Las gentes que protagonizan estos mensajes pertenecen a los sectores más avezados de la sociedad y no solo se previenen contra la peste, también se preparan para el futuro inmediato haciendo acopio de herramientas y habilidades de conexión con el entorno, que les permitan vivir aislados sin parecerlo. Las grandes corporaciones de inteligencia artificial toman nota de estos hallazgos y del correspondiente reordenamiento de la producción que traen aparejado. En el galimatías marxista, lo que venimos llamando teletrabajo es el último escalón, por ahora, de la alienación o extrañamiento del trabajador respecto al fruto de su esfuerzo, que ya no es un objeto material sino un mensaje virtual. Incluso los y las limpiadoras, los últimos proletarios, se afanan no contra desechos visibles sino contra organismos nanoscópicos que encuentran cobijo en el ser humano, o lo que queda de él, ya que robots adiestrados podrían hacer, y de hecho hacen, con mayor eficacia y menor coste estas tareas propias de los últimos proletarios.

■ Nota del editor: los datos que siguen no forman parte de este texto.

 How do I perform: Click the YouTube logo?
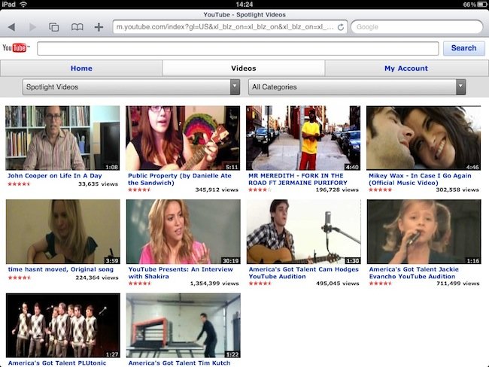pos(15,48)
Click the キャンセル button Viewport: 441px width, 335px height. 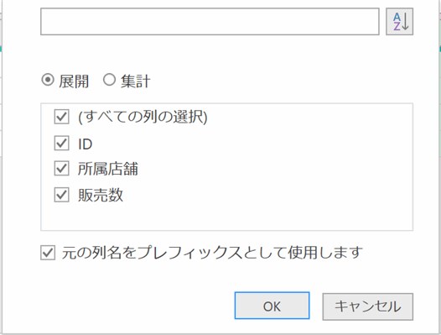point(368,306)
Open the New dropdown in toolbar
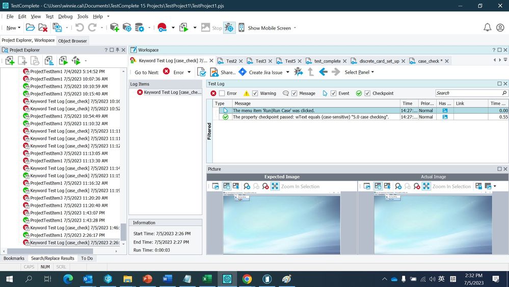Image resolution: width=509 pixels, height=287 pixels. click(x=13, y=28)
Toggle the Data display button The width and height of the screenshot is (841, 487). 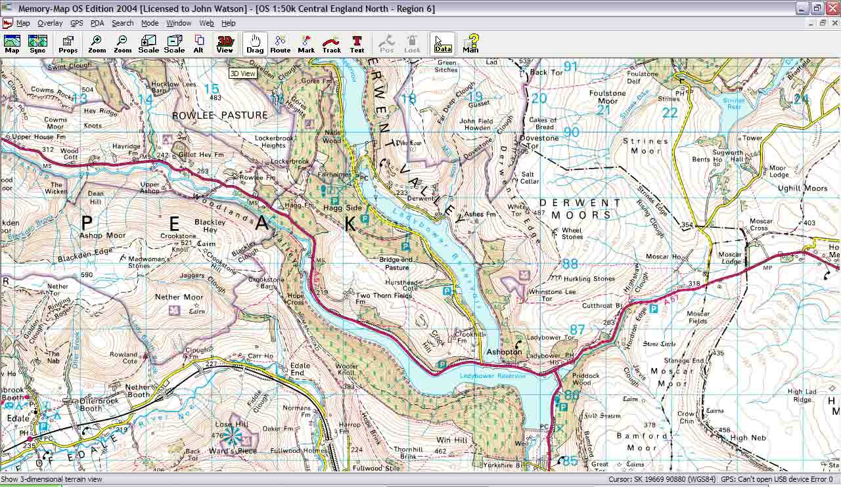tap(443, 44)
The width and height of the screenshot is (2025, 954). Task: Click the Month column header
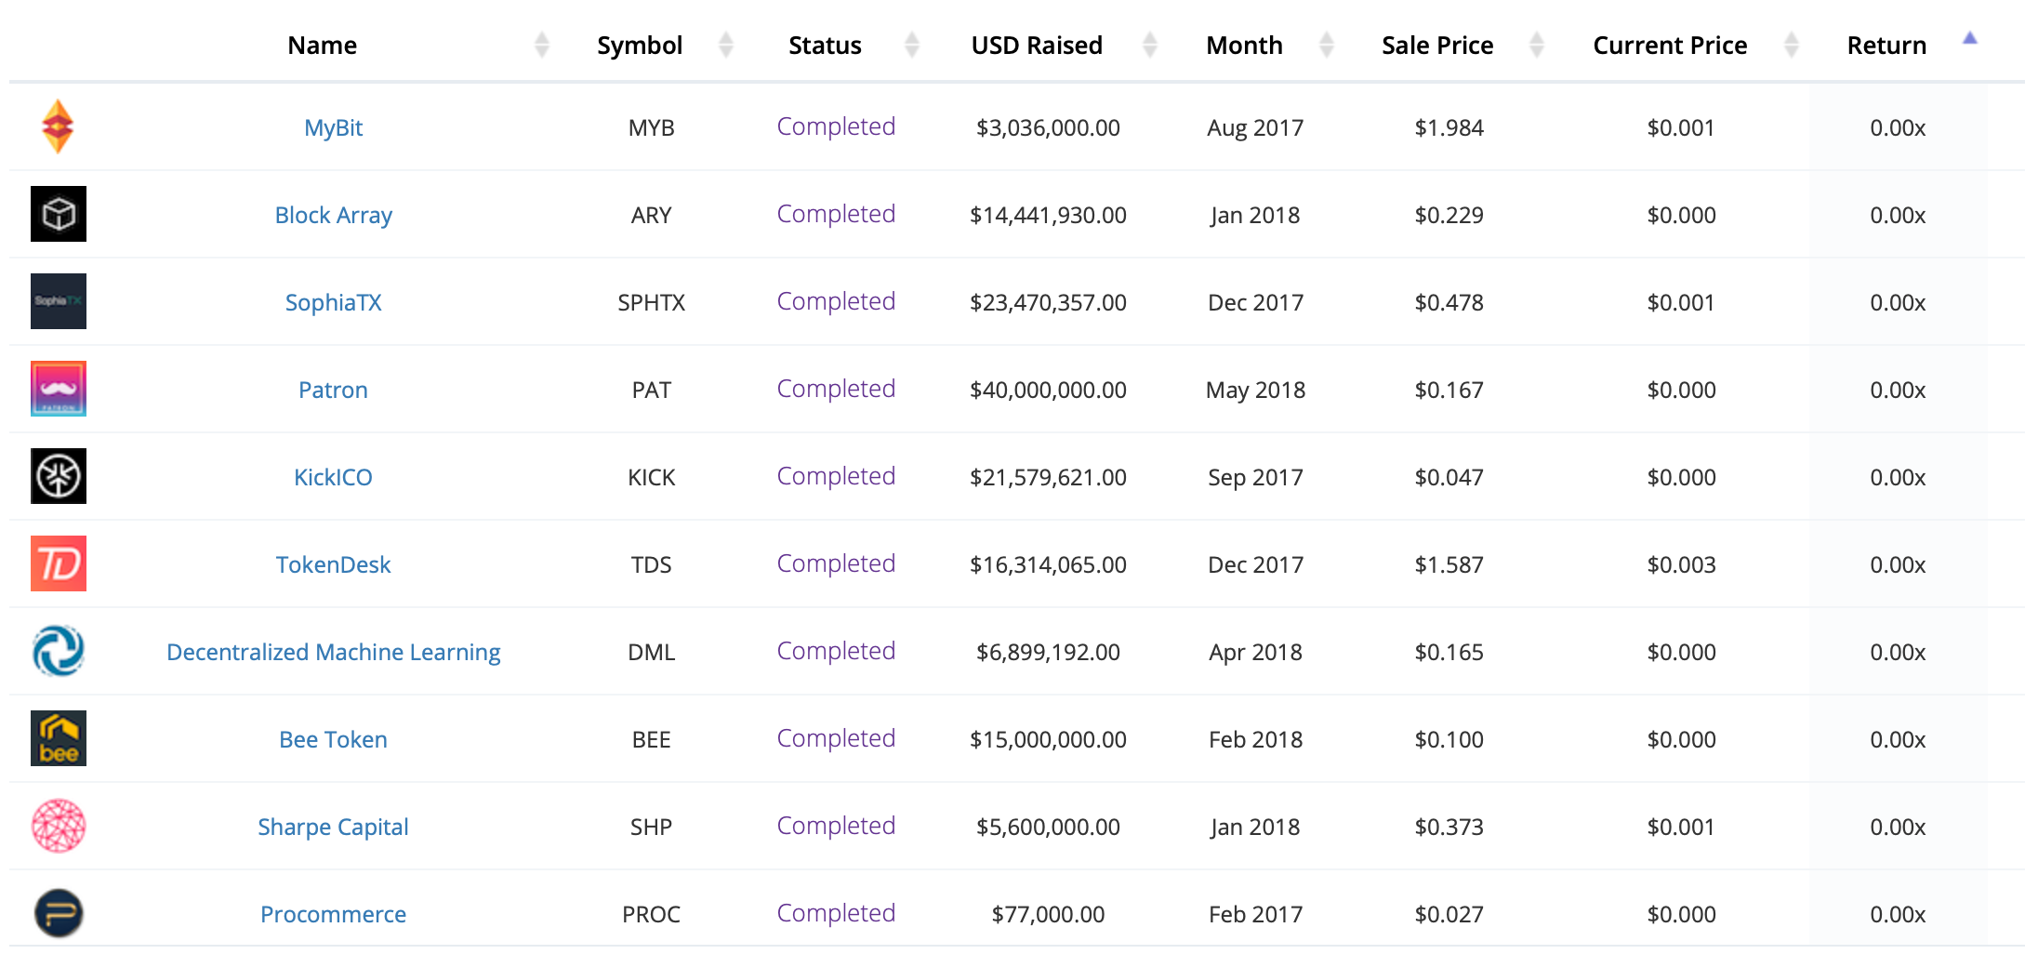click(x=1244, y=46)
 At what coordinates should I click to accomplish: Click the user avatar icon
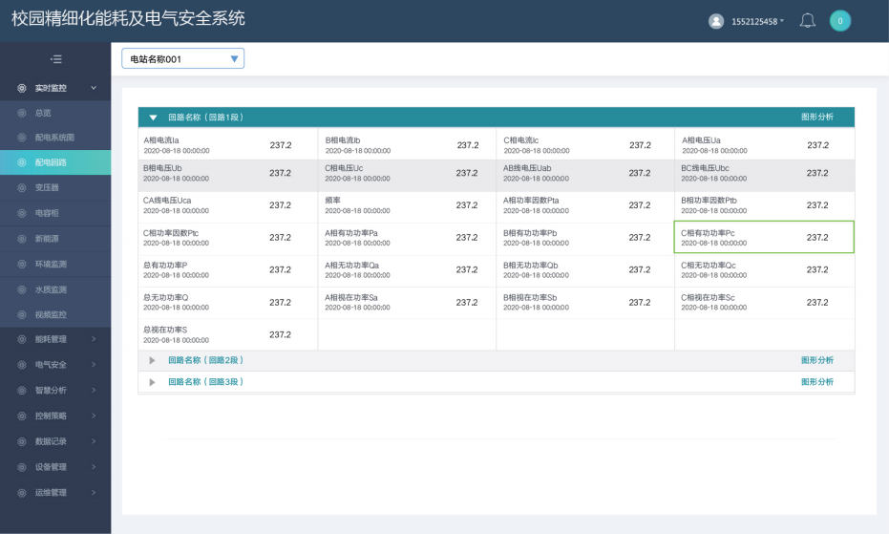pyautogui.click(x=716, y=21)
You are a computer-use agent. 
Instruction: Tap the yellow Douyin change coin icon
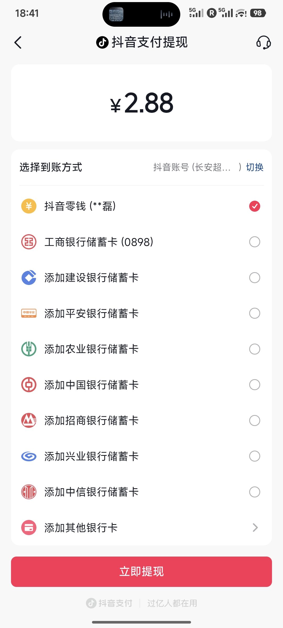point(29,206)
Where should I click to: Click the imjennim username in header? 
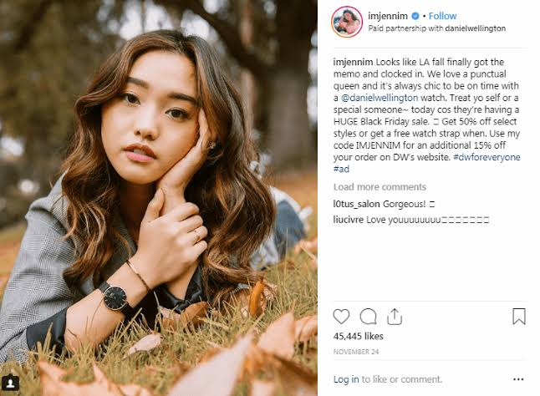[x=385, y=16]
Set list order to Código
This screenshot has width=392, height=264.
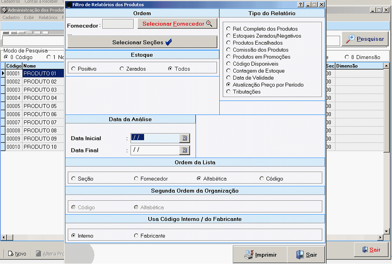pos(262,179)
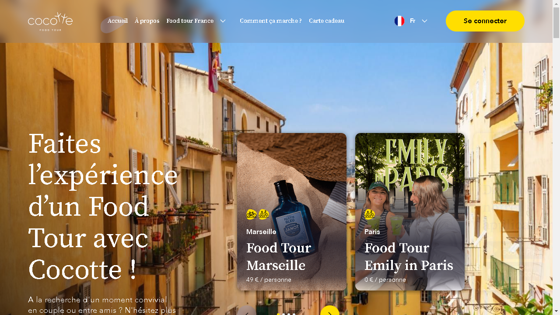The height and width of the screenshot is (315, 560).
Task: Open the Food Tour Marseille card
Action: (x=292, y=212)
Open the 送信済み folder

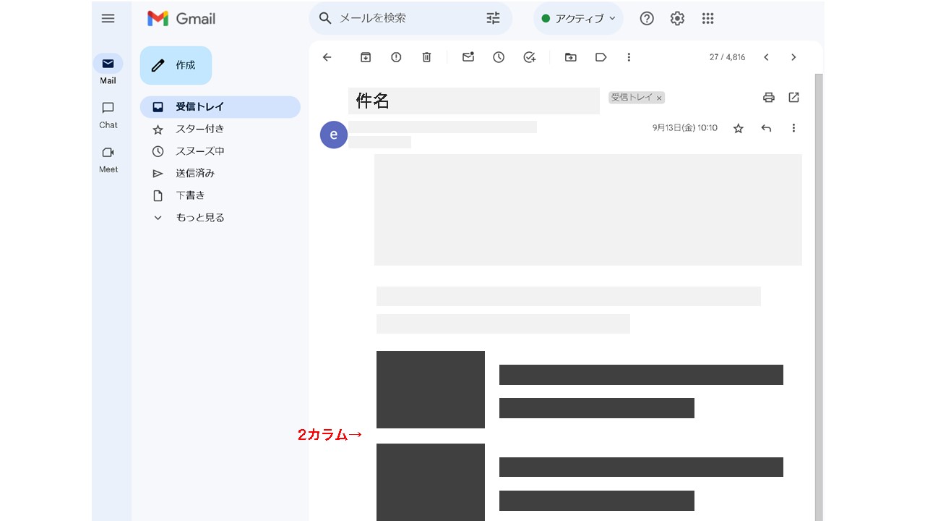pyautogui.click(x=195, y=174)
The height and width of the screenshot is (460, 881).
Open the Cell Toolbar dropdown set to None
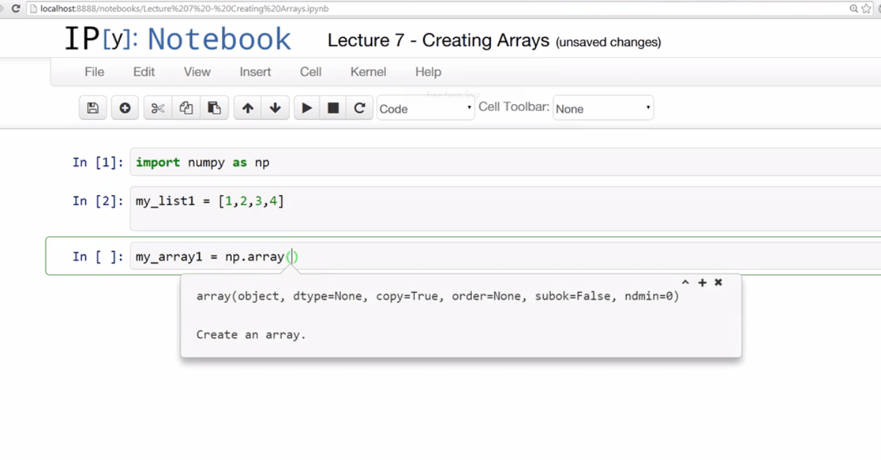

Hay algo peor que la cosificación del ser humano y es su reducción a una imagen virtual que se puede abolir pulsando una tecla. Desde la eclosión de la peste, estos seres que se agitan (nos agitamos) tras la pantalla del móvil o de la tableta han (hemos) dejado de utilizar papel moneda en los escasos intercambios mercantiles a los que están (estamos) autorizados para sustituirlo por la tarjeta de crédito. La higiene como vector del cambio económico. El dinero, que mide la riqueza, se ha convertido en una magnitud virtual e inaprehensible y el adelgazamiento del cuerpo humano hasta convertirse en un mosaico de píxeles es parejo al impalpable proceso que empobrecimiento al que estamos sometidos.